Considering the current price of EUA (around EUR 70), an estimated USD 2.9 billion will be due by the responsible parties in October this year. If emission levels remain similar, Drewry estimates the total cost to rise to around USD 7.5 billion when the phase-in period ends and all Greenhouse gases (GHGs) are included in the scope (in 2026).
How much would each vessel have to pay on average?
For trading in the EU in 2024, each RoPax and passenger vessel will pay an average of around USD 1 million towards EU ETS, while a container vessel would pay an average of around USD 0.5 million.
Figure 3: EU ETS cost per vessel (average). Note: ‘Others’ include all the remaining sectors with low EU ETS cost per vessel/Source: EU MRV, Drewry Mitigating the impact of EU ETS
Shipping companies calling ports in the EU are working towards decarbonising their vessels through various methods:
- Retrofitting energy-saving technologies and propulsion-improvement devices to improve the efficiency of their fleet
- Using sustainable biofuels
- Introducing alternative-fuel vessels in the fleet
- Retrofitting existing vessels to run on alternative fuels
- Using advanced antifouling and low-friction paints
Container companies such as Maersk, CMA CGM and Hapag-Lloyd have responded to the EU Emissions Trading System (EU ETS) by introducing transparent surcharges to cover the cost of emission allowances. Alongside these surcharges, they offer specialised services that allow customers to choose shipping options powered by alternative fuels or green solutions (such as biofuels or green methanol), helping to significantly reduce their Scope 3 emissions. These services are typically marketed under brands like Maersk’s “ECO Delivery”, CMA CGM’s “ACT+” and Hapag-Lloyd’s “Ship Green”.
Marching towards net-zero
Geopolitics muted the positive impact of the EU ETS, compelling vessels to take longer voyages through the Cape of Good Hope. The regulation’s gradual phasing in will increase the cost burden on polluters and could encourage them to reduce carbon emissions in the region.

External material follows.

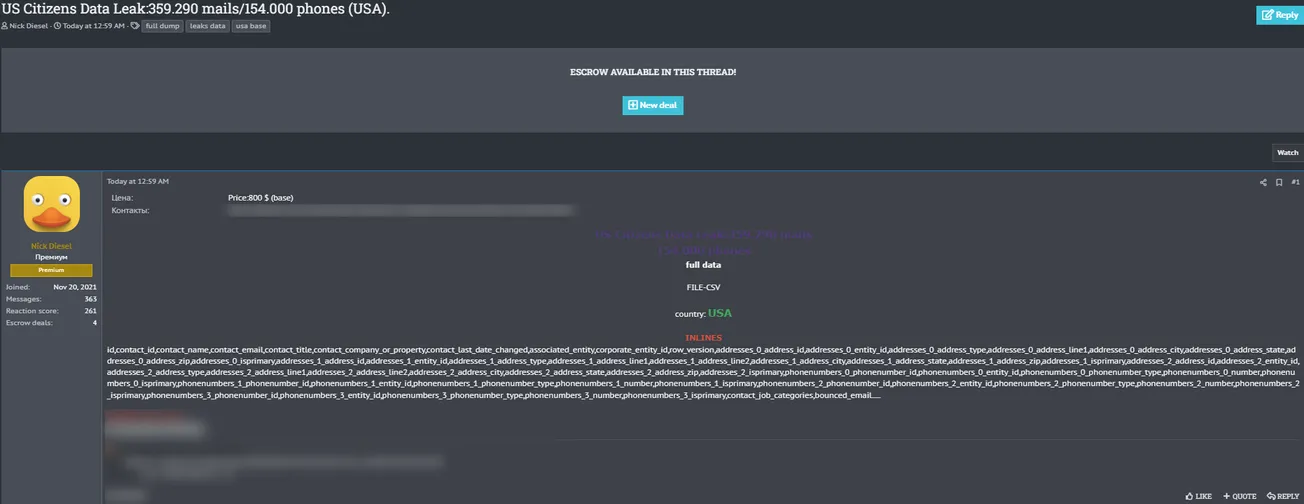Click the Messages count 363 in the sidebar
Viewport: 1304px width, 504px height.
click(90, 299)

It will be interesting to see how the FuelEU Maritime, which came into force in 2025, improves GHG emissions in the region, along with the expected IMO Net Zero Framework (NZF). The EU plans to review its regulations to align them with the latter after its likely adoption in October this year. These regulations are intended to reshape the industry by:
- Increasing the demand for alternative-fuel vessels
- Replacing the shipping industry’s energy demand with renewable sources
- Increasing the use of modern technologies to improve efficiency and harness renewable energy onboard
Conclusion
The increasing GHG regulations signal a decisive shift in global shipping practices, marking an end to the era of voluntary emission reductions and instead making polluters accountable.
For shipowners and operators, the challenge is not only to meet these requirements but also to leverage them as catalysts for innovation, efficiency, and long-term competitiveness.
With the transition to net zero already underway, ship operators that act early will position their vessels for sustained competitiveness and market longevity.